[244] Many causes might be assigned for the Duke’s dissatisfaction. It is not improbable that a generous Prince might resent the indignity offered to his country. He might, too, resent the unrelenting hatred of the Princess, and his total exclusion from power. He might feel for Germany, his other country, which he saw neglected: or he might have hoped that the aversion of the Princess to the House of Brunswick would not cease without disgusting Prince Ferdinand; and that then, if the war had continued, the command would have once more devolved on himself.
[245] Samuel Martin, a West Indian, had been in the service of the late Prince of Wales. See more of him hereafter, and in Churchill’s “Duellist.” [He had been brought into the Treasury by Mr. Legge when the latter was made Chancellor of the Exchequer. Sir George Colebrooke’s MS. Memoirs represent him as a plain-spoken, honest man, and more to be depended upon than his joint secretary Mr. West.—E.]
[246] Richard Aldworth Neville, of Billingbere, Berkshire, [son of Mr. Aldworth of Stanlake, by Catherine sister of Mr. Henry Neville Grey of Billingbere, whose estate he subsequently inherited. He filled for some years the office of Under Secretary of State for Foreign Affairs, which occasioned his being employed at Paris; and he represented Wallingford, Reading, and Tavistock in different Parliaments. The Barony of Braybrooke descended on his only son (the late Lord) by a special limitation in the patent obtained by his relative, Sir John Griffin, Lord Howard de Walden, whose large estates he also inherited.—History of Audley End, p. 54.—E.]
[247] This statement rests on Walpole’s unsupported testimony.
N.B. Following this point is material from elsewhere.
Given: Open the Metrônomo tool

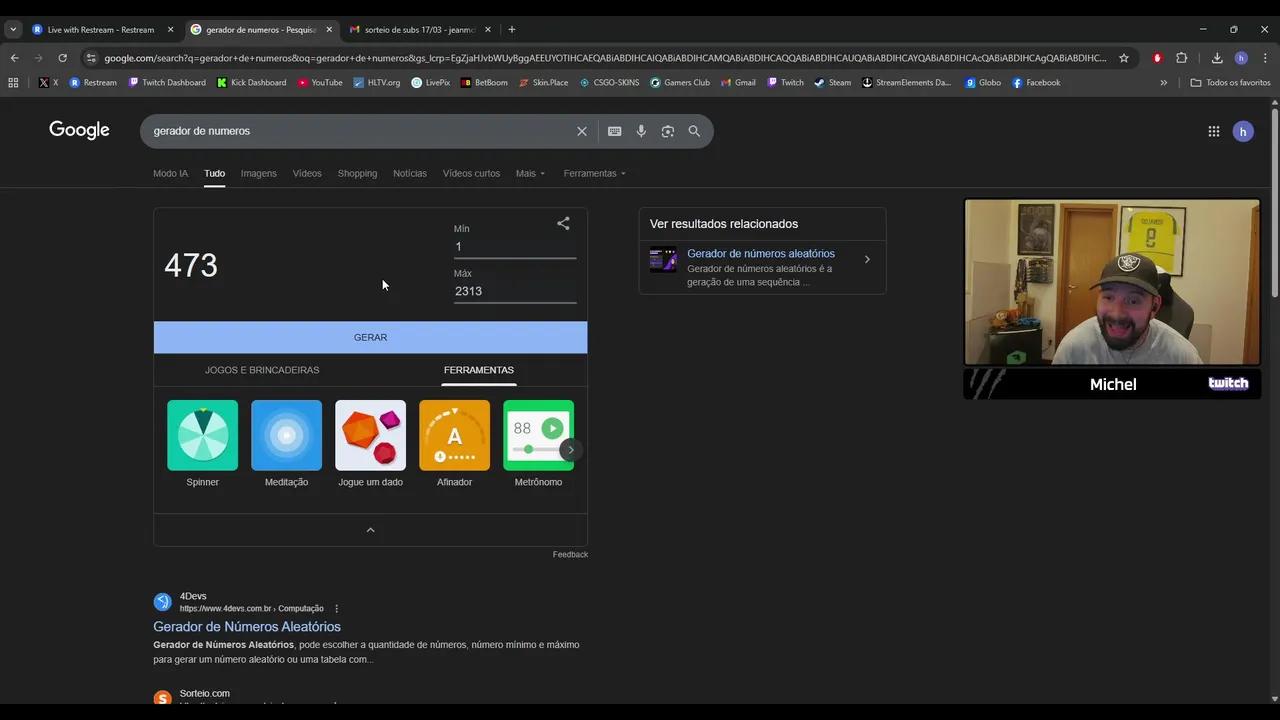Looking at the screenshot, I should (x=538, y=435).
The facts that I have been able to collect on the subject, in the quarters likely to be the best informed, are these:—On the 7th of September Lord Egremont wrote to the Duke of Bedford, informing him of the King’s commands that he should not sign the preliminaries without first sending them over for his Majesty’s approbation. On the 18th the Duke wrote to M. de Choiseul that he was ready to sign, and that he only waits his answer to send his messenger to London. On the 28th or 29th Lord Egremont wrote by the French courier of M. de Nivernois that the Havannah was taken. On the 30th he repeats the news, and promises fresh instructions. The Duke never pretended to sign against the King’s orders, though he complained of their tenor. Thus Walpole’s story becomes very improbable.—E.
[248] William Ponsonby, Earl of Besborough, one of the Postmasters-General, had married Lady Caroline Cavendish, eldest sister of the Duke of Devonshire.
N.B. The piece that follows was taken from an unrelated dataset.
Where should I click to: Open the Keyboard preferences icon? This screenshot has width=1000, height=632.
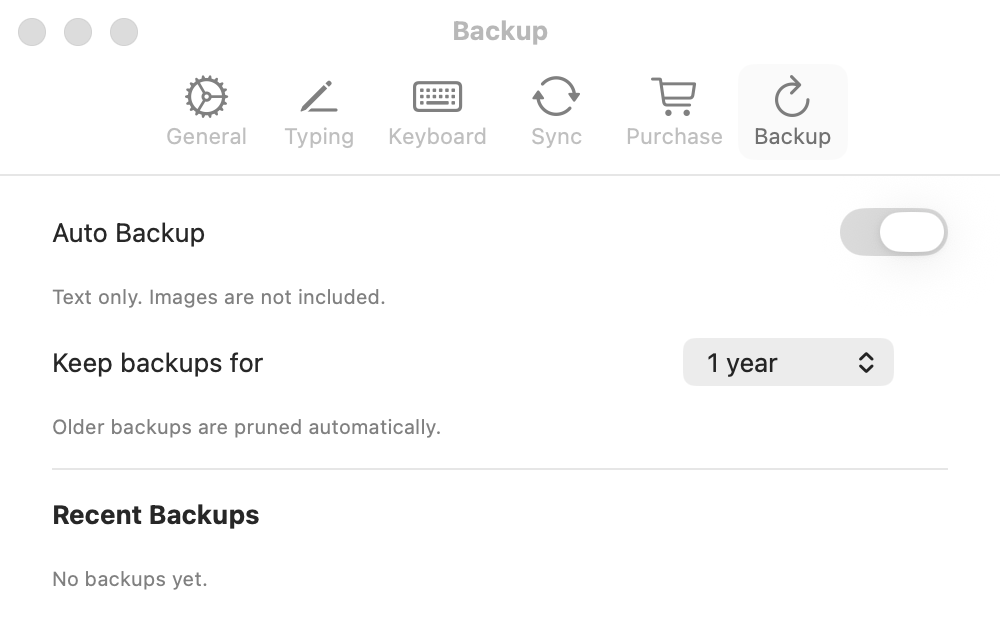tap(438, 97)
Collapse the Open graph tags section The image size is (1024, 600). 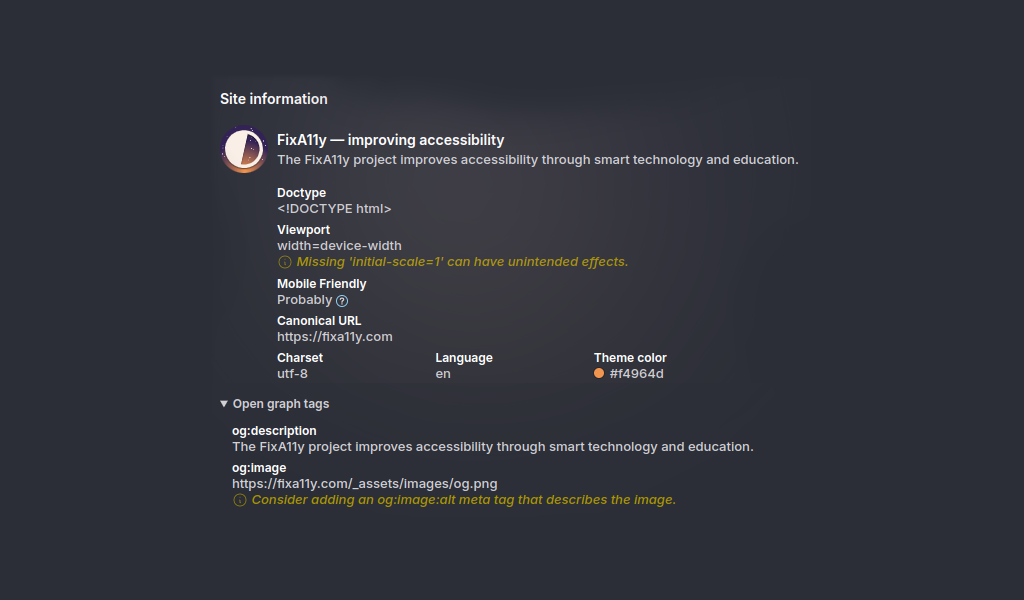pyautogui.click(x=274, y=404)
[249] Mr. Fox did not go to Devonshire House to “protest his utter ignorance of any such design.” He wrote to the Duke at Chatsworth on the 2nd of November, to express his sorrow at what had happened; and in a subsequent letter of the 9th assured his Grace that “he neither knew nor had the least suspicion” of the intention to strike his Grace’s name out of the Privy Council.—Note by the late Mr. Allen, on the manuscript copy of these Memoirs.
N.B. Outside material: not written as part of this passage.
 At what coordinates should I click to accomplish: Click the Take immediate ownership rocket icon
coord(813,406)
[250] Turned out for his opposition to the Excise Scheme in 1733.
[251] Robert Harley, Earl of Oxford, Prime Minister to Queen Anne.
[252] William Keith, Earl Marichal, engaged in the rebellion of 1715. When he came out of the King’s closet, and was asked what the King had said, he replied in the words of the old ballad,
“The King looked over his left shoulder,
And a grim look looked he,
And cried ‘Earl Marshal, but for my oath,
Or hanged thou should’st be.’”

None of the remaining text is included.